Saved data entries
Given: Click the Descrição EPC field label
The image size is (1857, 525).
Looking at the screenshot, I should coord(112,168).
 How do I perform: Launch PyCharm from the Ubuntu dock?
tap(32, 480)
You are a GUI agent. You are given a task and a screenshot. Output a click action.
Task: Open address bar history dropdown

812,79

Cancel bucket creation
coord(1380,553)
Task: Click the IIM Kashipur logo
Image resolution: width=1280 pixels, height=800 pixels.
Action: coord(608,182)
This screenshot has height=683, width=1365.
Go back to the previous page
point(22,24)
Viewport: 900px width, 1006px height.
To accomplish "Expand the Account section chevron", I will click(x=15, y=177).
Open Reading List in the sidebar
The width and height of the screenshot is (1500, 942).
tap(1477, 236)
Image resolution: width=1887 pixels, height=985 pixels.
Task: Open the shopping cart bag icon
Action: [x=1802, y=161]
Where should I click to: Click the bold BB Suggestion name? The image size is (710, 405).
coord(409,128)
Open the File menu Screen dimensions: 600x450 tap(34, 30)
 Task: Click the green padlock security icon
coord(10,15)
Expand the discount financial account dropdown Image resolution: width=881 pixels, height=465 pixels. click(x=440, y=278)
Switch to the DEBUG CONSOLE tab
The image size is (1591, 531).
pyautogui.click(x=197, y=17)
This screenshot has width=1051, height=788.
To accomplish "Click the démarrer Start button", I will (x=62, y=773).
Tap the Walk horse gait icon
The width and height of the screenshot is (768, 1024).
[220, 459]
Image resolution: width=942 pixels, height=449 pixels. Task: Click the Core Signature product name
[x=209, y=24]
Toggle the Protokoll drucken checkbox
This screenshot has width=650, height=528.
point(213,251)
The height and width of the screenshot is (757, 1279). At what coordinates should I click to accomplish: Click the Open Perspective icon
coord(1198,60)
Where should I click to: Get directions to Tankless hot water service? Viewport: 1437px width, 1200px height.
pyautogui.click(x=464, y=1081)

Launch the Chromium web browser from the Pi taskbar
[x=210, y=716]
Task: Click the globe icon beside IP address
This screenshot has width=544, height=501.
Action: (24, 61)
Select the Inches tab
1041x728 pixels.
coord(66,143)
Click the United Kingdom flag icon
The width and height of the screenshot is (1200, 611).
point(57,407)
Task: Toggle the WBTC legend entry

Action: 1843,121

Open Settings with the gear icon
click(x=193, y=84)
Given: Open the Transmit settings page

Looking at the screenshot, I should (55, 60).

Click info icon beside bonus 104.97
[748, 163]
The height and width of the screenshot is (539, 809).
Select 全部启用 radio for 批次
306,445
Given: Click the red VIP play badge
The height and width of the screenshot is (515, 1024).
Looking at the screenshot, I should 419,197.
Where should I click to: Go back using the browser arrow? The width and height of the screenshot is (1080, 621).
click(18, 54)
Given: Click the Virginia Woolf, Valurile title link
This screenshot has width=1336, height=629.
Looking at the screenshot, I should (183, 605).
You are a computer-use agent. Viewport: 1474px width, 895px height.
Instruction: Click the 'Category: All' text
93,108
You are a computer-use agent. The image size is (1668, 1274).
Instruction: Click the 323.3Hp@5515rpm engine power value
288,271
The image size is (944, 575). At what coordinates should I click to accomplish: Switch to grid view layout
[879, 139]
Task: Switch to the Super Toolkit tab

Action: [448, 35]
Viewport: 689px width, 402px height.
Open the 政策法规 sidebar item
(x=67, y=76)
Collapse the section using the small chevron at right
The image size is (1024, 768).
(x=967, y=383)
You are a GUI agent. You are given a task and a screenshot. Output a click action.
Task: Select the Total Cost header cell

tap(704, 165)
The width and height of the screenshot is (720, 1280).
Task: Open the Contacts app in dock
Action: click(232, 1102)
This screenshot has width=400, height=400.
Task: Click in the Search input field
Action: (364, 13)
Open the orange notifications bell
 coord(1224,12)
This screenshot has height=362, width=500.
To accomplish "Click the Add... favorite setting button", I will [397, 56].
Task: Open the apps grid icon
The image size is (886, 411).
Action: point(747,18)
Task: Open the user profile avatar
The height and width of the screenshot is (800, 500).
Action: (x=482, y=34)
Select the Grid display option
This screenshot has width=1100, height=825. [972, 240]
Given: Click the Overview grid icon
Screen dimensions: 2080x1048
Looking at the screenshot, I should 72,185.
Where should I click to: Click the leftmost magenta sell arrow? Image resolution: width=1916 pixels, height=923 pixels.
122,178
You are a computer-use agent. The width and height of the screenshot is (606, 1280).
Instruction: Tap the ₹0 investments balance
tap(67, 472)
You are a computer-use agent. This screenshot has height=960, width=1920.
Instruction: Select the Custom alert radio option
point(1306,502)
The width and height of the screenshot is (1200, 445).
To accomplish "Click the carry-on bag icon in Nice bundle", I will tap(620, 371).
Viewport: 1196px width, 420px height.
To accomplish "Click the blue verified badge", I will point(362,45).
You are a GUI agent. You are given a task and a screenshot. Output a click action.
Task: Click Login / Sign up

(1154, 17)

> What to produce: In the lines above, spot each one that contains the word "computer" and copy it.

> Exercise solution:
You are a computer-use agent. Viewport: 1474px width, 895px height.
You are a computer-use agent. The image size is (1668, 1274).
You are a computer-use agent. The width and height of the screenshot is (606, 1280).
You are a computer-use agent. This screenshot has height=960, width=1920.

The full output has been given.